Blue and White under pressure to compromise on ministers

Likud, Blue and White restart talks

Benny Gantz, head of Blue and White party, looks on as he gives a statement to the media in Ramat Gan, Israel March 1, 2020 (photo credit: NIR ELIAS / REUTERS)
Benny Gantz, head of Blue and White party, looks on as he gives a statement to the media in Ramat Gan, Israel March 1, 2020
(photo credit: NIR ELIAS / REUTERS)
Blue and White leader Benny Gantz faced pressure on Tuesday to give up his demand for the same number of ministers as the Likud and its satellite parties after complaints about the size of the government during an economic crisis caused by the coronavirus.
Likud and Blue and White’s negotiating teams met on Tuesday night by video conference after a day and a half with no talks.

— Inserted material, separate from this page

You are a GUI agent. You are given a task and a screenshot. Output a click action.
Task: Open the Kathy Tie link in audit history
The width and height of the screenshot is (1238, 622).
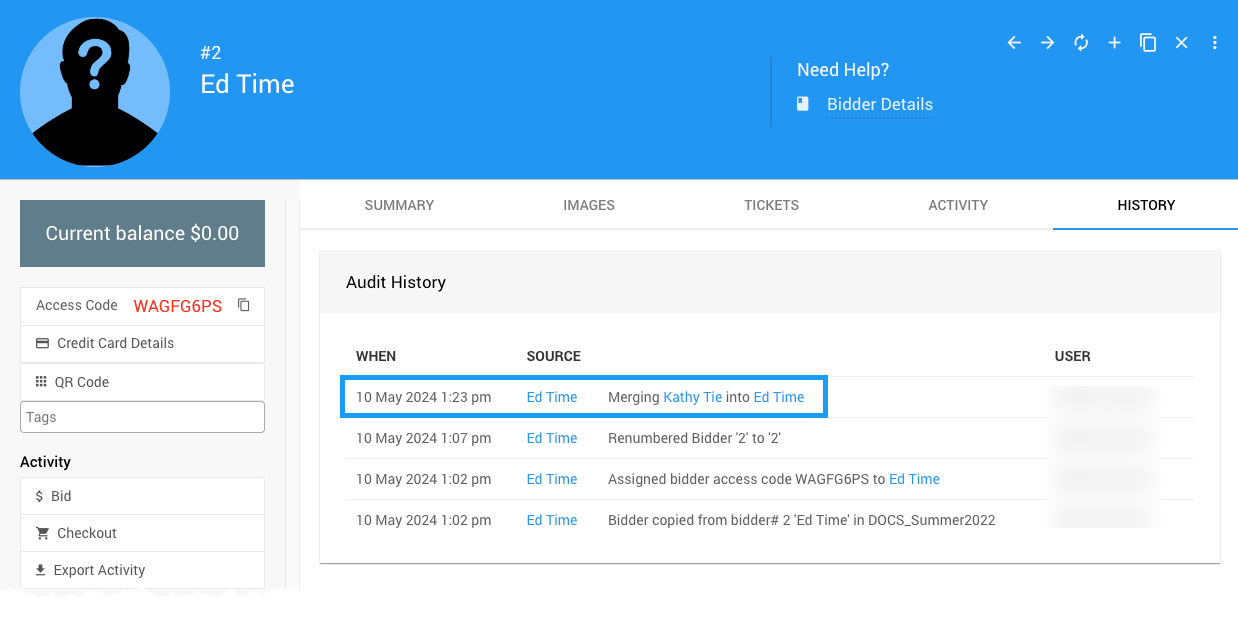(692, 397)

The current plan remains for Prime Minister Benjamin Netanyahu’s bloc of Likud, Shas, United Torah Judaism and Yamina to have 15 ministers and for Blue and White and Labor to have the same, even though the Right-Center bloc would have 58 MKs and the Center-Left bloc 19.
Likud officials have told Gantz he could achieve the same goal of equalizing the Likud’s power by requiring a special majority for key votes in the cabinet.
Likud MK Gideon Sa’ar said Gantz could solve the problem of a bloated government by giving up his demand.
“Fifteen ministers for the 58-MK right-wing bloc is reasonable and even modest,” he said. “But 15 ministers for a faction of 15 is completely ridiculous.”   
Netanyahu faced rare criticism from inside his Likud party on Tuesday when Sa’ar decried the large government Netanyahu is building with Blue and White.
Sa’ar, who ran against Netanyahu in December to be Likud leader, likely will not be given a portfolio despite winning the fifth slot on the Likud list and serving as interior minister and education minister in the past.
“It should be a lean government,” he wrote on Twitter. “There have been large governments in Israel before, but it would not be right to form the most bloated government at a time of the worst economic crisis.”
Sa’ar called for ministers, MKs, judges and directors-general to take a significant pay cut and decrease their pensions. The cut must be differential, according to salary level, he said. He posted a letter indicating he had done that.
“When dealing with the crisis over the coronavirus, it is important [for public figures] to set a personal example,” Sa’ar wrote.
 Sources close to Netanyahu responded by accusing Sa’ar of “sabotaging Netanyahu’s efforts to form a government after he lost to him in the primary.”